● **Page extract**
Finding Intensity in Writing and in Life

Walking is part of my writing routine. The act of placing one foot in front of another somehow allows my mind to drift. When walking, I can dream up story threads that elude me when I’m sitting in front of a desk.

I often take a camera with me. You may have seen some of the photographs on here or other social media sites. This too, is part of my preparation for writing. I’m not naturally a visually-minded person. Photography helps me to see. Things I notice while carrying a camera often end up in the novels.

But recently I’ve been trying something new. As well as the camera I’ve taken an audio recorder on my walks. This started off as a podcasting experiment. I do naturally notice sounds. But carrying the recorder has enhanced that focus.

It is said that Tolstoy experienced the world with an unusual intensity. This manifested itself in negative and positive aspects of his life. You can certainly see it in his writing. I have no doubt that he was born with that kind of mind. But my guess is he also developed it through the practice of being a novelist. Intensity of experience is one of the gifts that writing can bestow.

● **Description of the task**
Transcribe the essay on walking, photography, and intensity in writing word for word.

Records from a pointing dataset

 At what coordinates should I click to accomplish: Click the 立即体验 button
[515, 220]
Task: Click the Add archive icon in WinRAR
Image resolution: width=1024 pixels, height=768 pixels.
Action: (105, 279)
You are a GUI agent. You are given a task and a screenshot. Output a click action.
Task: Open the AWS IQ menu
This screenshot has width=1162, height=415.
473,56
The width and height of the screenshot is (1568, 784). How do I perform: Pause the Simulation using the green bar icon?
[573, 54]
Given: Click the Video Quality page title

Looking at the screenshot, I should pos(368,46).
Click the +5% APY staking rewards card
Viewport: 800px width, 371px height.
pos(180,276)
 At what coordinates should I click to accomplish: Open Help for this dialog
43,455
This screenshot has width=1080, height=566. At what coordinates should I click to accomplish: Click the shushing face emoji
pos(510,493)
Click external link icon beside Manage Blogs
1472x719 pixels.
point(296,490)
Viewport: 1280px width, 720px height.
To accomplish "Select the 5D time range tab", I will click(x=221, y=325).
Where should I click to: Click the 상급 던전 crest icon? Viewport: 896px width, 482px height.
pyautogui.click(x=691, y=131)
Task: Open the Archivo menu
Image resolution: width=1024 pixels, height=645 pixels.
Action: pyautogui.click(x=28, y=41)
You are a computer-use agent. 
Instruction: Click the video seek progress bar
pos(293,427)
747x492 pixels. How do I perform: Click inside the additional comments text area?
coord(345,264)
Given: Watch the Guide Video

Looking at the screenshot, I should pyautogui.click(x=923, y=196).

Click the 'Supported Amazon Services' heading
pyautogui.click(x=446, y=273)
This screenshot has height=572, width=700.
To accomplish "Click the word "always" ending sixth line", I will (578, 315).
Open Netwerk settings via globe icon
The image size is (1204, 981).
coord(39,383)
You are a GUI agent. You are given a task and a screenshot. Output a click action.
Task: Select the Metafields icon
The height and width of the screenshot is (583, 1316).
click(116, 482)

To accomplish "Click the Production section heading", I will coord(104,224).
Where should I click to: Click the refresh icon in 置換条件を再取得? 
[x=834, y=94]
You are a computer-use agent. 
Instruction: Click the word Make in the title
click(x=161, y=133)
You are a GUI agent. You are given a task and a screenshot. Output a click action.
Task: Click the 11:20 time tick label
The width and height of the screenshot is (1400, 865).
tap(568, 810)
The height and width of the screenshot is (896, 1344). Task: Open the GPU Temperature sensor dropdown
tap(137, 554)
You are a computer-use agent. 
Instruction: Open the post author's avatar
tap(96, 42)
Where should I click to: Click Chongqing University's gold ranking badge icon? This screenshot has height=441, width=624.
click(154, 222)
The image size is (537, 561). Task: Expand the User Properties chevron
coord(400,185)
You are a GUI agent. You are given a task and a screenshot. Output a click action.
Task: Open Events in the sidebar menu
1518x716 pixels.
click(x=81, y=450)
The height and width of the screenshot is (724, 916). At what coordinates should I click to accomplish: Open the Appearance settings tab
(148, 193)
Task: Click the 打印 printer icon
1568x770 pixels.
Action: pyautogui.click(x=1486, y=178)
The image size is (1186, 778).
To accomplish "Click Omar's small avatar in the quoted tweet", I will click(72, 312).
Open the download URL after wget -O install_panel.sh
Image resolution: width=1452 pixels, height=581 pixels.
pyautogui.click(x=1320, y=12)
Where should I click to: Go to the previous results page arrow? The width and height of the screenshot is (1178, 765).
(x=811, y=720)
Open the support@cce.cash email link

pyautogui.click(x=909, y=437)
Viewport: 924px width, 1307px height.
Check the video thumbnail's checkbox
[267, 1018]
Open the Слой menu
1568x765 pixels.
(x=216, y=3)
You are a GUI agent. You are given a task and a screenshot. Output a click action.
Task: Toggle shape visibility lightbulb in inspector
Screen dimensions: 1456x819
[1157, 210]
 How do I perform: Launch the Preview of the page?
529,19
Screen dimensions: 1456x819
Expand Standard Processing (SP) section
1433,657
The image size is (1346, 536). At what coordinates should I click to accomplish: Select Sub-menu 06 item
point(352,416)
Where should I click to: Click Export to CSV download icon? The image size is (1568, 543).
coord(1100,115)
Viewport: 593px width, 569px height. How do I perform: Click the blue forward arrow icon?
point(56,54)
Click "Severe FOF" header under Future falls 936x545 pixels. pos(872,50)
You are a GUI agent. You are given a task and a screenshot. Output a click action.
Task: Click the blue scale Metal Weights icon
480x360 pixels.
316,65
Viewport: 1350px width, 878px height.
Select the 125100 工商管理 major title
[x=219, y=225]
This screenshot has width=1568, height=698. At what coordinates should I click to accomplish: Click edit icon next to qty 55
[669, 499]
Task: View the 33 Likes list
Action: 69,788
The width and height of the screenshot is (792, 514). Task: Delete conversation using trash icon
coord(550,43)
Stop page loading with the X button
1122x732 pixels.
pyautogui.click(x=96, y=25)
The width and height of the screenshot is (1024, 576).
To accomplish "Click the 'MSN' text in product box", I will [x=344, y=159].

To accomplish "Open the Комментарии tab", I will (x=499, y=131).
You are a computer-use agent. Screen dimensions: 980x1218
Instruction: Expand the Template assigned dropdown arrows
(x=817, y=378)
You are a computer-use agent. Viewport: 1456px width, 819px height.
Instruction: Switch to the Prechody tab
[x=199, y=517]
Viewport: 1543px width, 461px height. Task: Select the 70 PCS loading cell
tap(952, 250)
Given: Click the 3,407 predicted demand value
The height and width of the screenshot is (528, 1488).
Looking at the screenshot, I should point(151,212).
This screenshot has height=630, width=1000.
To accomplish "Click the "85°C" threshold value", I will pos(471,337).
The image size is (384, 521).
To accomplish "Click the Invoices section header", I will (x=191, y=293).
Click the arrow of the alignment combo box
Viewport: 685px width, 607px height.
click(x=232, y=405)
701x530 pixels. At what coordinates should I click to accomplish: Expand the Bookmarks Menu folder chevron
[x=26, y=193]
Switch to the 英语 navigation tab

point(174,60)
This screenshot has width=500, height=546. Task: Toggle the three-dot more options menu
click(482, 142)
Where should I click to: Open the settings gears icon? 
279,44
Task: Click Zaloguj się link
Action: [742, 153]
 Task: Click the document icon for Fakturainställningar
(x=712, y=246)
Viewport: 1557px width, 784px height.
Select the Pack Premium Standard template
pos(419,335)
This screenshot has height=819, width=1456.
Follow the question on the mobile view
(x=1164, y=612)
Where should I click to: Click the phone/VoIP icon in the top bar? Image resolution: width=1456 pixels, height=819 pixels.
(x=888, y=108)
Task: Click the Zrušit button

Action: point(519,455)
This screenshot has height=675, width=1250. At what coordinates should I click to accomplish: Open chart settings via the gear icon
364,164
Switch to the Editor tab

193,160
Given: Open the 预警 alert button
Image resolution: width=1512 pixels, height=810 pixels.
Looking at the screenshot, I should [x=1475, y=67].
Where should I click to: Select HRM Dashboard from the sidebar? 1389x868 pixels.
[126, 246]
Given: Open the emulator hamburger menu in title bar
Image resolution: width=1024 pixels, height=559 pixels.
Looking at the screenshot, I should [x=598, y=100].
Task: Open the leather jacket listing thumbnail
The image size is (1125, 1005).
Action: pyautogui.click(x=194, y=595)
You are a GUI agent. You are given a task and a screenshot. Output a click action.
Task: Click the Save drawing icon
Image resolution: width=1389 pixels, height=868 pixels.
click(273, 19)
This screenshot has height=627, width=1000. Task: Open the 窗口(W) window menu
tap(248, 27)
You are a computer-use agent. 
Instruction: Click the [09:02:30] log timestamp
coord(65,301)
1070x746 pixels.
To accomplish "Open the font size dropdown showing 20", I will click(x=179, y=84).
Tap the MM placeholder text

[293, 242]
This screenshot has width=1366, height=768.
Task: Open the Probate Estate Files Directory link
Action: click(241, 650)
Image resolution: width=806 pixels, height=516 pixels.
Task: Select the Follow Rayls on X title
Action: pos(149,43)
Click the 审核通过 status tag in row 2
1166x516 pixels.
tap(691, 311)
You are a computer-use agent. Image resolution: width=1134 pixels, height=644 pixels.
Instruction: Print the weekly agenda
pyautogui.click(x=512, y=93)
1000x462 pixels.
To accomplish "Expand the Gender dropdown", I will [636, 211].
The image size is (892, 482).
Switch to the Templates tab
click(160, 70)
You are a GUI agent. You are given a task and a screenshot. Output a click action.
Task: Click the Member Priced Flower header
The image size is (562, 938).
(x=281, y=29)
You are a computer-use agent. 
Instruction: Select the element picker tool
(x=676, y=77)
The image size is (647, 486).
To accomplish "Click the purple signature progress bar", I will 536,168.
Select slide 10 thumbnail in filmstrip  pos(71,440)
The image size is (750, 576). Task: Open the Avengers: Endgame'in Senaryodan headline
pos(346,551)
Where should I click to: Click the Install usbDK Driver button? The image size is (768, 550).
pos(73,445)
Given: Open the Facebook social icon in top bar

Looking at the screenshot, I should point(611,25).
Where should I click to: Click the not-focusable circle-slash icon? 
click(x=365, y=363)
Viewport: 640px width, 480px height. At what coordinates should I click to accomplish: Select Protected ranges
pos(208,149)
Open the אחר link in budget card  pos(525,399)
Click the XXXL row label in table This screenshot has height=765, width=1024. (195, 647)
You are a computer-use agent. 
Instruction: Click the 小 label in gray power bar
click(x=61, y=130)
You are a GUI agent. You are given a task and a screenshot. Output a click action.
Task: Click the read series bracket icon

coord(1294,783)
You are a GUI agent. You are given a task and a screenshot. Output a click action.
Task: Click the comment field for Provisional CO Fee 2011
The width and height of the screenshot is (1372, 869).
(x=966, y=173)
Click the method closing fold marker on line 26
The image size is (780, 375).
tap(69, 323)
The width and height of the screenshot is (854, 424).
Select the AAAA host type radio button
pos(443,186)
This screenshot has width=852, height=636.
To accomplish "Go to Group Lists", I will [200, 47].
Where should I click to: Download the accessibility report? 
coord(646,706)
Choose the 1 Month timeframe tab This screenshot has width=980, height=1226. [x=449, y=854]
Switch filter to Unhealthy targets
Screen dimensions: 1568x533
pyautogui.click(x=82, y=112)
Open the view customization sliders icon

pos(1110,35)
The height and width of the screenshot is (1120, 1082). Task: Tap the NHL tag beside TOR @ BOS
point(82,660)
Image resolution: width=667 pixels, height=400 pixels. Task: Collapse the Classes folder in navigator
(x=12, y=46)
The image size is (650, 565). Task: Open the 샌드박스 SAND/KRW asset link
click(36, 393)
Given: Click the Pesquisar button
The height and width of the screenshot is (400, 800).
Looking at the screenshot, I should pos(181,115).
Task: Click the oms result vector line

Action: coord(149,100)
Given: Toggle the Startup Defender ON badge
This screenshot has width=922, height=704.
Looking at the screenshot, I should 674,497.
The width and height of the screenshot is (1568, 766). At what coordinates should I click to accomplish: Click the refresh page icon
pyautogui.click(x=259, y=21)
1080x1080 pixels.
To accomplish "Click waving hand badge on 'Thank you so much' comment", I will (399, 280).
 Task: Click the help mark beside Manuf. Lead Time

● **Solution for this exercise**
Finding Intensity in Writing and in Life

Walking is part of my writing routine. The act of placing one foot in front of another somehow allows my mind to drift. When walking, I can dream up story threads that elude me when I’m sitting in front of a desk.

I often take a camera with me. You may have seen some of the photographs on here or other social media sites. This too, is part of my preparation for writing. I’m not naturally a visually-minded person. Photography helps me to see. Things I notice while carrying a camera often end up in the novels.

But recently I’ve been trying something new. As well as the camera I’ve taken an audio recorder on my walks. This started off as a podcasting experiment. I do naturally notice sounds. But carrying the recorder has enhanced that focus.

It is said that Tolstoy experienced the world with an unusual intensity. This manifested itself in negative and positive aspects of his life. You can certainly see it in his writing. I have no doubt that he was born with that kind of mind. But my guess is he also developed it through the practice of being a novelist. Intensity of experience is one of the gifts that writing can bestow.